Un avis que ne partage pas du tout l’écologiste suisse Daniel Brélaz. «Croire que le nucléaire peut résoudre la crise climatique est une immense connerie, une utopie et une illusion, réagit l’ancien syndic de Lausanne et premier élu écologiste de l’histoire aux chambres fédérales. Ainsi, en équipant simplement cinq fois la surface de la Suisse en panneaux solaires, on couvrirait les besoins de toute l’humanité. D’autant que les techniques de stockage sont en constante amélioration.»
Pour Lisa Mazzone, conseillère nationale des Verts genevois, le nucléaire représente une fausse bonne idée. «Il ne faut pas choisir entre la peste et le choléra. L’énergie nucléaire comme les énergies fossiles sont dangereuses.

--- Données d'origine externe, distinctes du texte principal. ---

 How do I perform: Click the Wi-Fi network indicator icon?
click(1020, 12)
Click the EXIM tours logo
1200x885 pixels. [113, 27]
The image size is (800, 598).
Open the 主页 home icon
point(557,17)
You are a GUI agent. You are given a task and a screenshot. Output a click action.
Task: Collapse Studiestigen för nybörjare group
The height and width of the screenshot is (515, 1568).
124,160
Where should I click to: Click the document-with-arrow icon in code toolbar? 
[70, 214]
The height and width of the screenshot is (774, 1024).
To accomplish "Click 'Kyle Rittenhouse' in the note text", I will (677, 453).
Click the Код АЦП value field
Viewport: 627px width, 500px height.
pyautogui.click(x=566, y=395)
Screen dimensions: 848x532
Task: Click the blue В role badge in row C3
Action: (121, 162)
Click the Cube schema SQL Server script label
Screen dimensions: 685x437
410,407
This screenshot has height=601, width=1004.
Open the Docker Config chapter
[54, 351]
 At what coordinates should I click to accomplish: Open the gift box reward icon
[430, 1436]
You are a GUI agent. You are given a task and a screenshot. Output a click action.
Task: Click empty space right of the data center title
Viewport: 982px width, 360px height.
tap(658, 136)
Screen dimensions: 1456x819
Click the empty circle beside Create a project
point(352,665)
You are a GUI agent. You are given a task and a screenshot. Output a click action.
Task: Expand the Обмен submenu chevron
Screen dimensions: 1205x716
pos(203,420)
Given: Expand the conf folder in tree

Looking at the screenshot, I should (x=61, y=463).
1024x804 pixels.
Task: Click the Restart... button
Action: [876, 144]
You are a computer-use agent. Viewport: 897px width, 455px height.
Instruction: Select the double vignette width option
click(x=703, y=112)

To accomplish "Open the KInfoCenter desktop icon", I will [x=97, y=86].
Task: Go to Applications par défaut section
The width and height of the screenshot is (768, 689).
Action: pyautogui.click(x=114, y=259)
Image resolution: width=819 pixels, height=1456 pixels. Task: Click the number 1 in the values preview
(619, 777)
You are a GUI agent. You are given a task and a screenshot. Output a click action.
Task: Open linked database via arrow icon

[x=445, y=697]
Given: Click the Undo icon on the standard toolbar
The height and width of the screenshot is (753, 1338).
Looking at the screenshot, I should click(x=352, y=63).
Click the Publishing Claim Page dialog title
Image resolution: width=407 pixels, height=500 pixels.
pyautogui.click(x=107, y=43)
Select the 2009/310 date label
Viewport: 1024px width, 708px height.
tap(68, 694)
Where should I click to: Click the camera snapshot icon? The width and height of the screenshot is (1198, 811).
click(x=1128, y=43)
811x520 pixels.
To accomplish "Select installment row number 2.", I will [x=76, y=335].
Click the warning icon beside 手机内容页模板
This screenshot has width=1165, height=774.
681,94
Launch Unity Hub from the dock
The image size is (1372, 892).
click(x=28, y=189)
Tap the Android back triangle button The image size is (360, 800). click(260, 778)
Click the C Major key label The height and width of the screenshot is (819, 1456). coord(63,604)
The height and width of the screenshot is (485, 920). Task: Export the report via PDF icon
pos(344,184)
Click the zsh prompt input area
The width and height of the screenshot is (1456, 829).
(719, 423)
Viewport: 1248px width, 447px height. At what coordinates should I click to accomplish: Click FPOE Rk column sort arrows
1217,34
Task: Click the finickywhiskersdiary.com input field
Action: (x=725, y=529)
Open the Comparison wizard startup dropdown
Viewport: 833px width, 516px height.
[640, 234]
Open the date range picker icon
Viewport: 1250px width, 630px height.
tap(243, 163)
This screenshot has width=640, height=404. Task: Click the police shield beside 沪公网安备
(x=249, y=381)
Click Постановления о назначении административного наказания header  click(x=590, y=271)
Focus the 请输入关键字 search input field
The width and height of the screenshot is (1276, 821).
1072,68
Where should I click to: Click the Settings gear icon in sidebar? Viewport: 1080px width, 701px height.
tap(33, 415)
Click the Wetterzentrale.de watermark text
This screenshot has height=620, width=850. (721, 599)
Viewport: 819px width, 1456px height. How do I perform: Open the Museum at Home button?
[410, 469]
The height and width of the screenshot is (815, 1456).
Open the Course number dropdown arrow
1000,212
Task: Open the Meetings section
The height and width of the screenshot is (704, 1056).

Au contraire, il faut donner les moyens aux énergies renouvelables et permettre les économies d’énergie. C’est le vivier pour protéger le climat sans courir le risque nucléaire», conclut la candidate au Conseil des Etats.
Prolonger les centrales actuelles?
«Evidemment qu’il faut économiser l’énergie, renchérit Bruno Comby, qui tient à préciser que, à titre personnel, il expérimente le mode de vie zéro carbone, grâce à la maison qu’il a bâtie lui-même et à sa voiture électrique. Le problème c’est que de toute façon c’est insuffisant car même en optimisant au maximum, on n’arrivera qu’entre 10 à 30% d’économies, d’autant qu’il faut compter cinquante à cent ans pour que le CO2 actuellement présent dans l’atmosphère s’élimine.»
Un argument que lui retourne Daniel Brélaz: «Construire une centrale nucléaire prend dix à quinze ans en comptant les procédures, il serait difficile d’aller vite avec ces délais. D’autant que les réserves de la planète en uranium sont limitées. Même en misant à fond sur le nucléaire, celui-ci ne parviendrait qu’entre 7 à 8% de la consommation mondiale d’énergie. Et il n’y aurait plus d’uranium dans cinquante ans. En réalité, la seule option crédible serait de prolonger la vie de nos centrales actuelles et de les user jusqu’à la corde. Mais avec un risque de plus en plus grand de mini-Fukushima.»